Task:
The output should be exactly the lines from the one containing "[button] (1127, 343)" through the last line of the records, and only those.

═══ Provided information

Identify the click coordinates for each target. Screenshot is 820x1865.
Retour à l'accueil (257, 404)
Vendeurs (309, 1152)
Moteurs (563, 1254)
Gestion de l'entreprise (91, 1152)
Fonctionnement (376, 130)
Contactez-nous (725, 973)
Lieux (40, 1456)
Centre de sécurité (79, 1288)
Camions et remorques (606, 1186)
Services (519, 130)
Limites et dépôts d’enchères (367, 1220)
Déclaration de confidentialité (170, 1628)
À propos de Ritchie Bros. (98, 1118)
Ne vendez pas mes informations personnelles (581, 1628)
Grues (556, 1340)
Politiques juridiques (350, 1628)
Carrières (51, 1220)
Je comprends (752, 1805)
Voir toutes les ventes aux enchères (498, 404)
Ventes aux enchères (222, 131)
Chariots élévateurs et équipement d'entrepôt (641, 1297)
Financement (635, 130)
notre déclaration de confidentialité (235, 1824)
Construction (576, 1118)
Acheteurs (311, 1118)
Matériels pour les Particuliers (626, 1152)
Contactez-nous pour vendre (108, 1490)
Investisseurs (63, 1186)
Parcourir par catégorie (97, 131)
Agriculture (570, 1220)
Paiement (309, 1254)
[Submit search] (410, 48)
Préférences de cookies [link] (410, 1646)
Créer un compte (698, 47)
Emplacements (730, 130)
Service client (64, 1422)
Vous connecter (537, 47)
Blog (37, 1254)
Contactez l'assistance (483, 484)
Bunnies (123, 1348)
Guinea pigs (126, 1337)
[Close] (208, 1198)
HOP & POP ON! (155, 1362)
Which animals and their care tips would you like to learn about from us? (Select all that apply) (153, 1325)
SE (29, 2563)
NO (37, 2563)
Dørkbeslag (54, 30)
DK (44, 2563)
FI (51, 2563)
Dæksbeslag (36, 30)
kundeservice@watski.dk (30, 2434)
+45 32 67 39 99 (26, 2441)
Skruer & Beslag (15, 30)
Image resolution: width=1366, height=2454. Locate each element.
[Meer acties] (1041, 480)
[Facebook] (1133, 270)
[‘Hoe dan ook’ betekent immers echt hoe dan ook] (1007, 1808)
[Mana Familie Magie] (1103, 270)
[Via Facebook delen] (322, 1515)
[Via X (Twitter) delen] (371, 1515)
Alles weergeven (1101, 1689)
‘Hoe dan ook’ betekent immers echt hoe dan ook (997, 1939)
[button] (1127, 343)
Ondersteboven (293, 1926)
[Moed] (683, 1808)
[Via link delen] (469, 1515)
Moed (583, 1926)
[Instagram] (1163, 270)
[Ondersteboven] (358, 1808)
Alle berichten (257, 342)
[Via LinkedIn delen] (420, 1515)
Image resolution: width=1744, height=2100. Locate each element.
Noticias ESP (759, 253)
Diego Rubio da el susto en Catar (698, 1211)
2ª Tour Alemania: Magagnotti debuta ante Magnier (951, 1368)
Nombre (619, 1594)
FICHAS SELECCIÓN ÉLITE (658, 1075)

══════

Task result:
[button] (1127, 343)
Ondersteboven (293, 1926)
[Moed] (683, 1808)
[Via link delen] (469, 1515)
Moed (583, 1926)
[Instagram] (1163, 270)
[Ondersteboven] (358, 1808)
Alle berichten (257, 342)
[Via LinkedIn delen] (420, 1515)
Image resolution: width=1744, height=2100. Locate each element.
Noticias ESP (759, 253)
Diego Rubio da el susto en Catar (698, 1211)
2ª Tour Alemania: Magagnotti debuta ante Magnier (951, 1368)
Nombre (619, 1594)
FICHAS SELECCIÓN ÉLITE (658, 1075)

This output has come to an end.